Problem to work on:
Among the entries below, extract exactly the lines that run from the one with "Open the Repartidor" through the one with "Task: Click the Search in lists field", both ends included.

Data extract:
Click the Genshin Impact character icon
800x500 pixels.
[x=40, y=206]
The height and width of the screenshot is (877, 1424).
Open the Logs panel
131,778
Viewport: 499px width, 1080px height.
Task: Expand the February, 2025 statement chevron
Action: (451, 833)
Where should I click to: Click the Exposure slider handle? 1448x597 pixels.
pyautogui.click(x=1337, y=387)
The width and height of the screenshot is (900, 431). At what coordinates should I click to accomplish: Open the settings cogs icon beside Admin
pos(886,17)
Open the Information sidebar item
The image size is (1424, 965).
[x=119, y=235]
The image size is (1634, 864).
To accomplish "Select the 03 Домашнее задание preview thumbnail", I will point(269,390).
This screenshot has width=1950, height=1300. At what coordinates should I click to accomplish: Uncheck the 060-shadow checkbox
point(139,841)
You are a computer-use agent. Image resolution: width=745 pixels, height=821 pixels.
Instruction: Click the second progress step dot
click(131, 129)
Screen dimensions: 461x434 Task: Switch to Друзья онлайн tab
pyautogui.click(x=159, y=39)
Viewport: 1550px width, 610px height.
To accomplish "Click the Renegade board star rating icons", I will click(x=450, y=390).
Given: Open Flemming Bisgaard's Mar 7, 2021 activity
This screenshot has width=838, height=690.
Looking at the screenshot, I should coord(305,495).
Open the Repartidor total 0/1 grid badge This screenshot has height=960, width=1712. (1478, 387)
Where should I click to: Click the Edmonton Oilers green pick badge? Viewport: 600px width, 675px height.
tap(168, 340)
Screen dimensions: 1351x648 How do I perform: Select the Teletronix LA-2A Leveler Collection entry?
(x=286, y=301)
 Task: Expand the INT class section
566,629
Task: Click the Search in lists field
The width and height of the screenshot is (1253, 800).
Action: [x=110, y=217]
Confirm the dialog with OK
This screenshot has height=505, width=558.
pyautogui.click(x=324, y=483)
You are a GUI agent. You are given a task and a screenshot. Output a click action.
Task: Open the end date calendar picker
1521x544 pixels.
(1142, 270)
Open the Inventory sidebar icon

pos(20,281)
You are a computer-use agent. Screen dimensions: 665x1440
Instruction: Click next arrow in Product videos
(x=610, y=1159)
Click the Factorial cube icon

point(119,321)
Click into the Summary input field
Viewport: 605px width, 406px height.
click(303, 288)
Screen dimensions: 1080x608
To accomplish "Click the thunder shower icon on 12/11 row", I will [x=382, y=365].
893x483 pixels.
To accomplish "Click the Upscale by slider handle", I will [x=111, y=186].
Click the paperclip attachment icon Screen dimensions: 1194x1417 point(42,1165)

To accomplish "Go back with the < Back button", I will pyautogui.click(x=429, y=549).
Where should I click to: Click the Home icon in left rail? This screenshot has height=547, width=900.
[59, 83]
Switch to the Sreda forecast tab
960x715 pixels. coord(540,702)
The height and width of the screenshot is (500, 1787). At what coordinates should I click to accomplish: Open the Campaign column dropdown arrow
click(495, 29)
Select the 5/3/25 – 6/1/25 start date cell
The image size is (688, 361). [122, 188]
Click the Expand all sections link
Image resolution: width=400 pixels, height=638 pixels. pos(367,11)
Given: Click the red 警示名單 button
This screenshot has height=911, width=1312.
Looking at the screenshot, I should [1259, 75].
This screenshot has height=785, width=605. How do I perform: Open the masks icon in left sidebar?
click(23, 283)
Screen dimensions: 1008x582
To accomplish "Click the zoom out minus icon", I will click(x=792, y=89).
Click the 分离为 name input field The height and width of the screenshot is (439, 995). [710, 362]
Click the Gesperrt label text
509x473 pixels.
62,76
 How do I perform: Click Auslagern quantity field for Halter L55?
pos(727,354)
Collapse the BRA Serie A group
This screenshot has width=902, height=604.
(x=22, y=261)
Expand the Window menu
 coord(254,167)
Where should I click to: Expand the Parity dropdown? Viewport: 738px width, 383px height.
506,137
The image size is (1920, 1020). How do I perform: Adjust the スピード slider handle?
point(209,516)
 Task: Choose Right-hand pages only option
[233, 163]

Expected answer:
Open the Repartidor total 0/1 grid badge This screenshot has height=960, width=1712. (1478, 387)
Where should I click to: Click the Edmonton Oilers green pick badge? Viewport: 600px width, 675px height.
tap(168, 340)
Screen dimensions: 1351x648 How do I perform: Select the Teletronix LA-2A Leveler Collection entry?
(x=286, y=301)
 Task: Expand the INT class section
566,629
Task: Click the Search in lists field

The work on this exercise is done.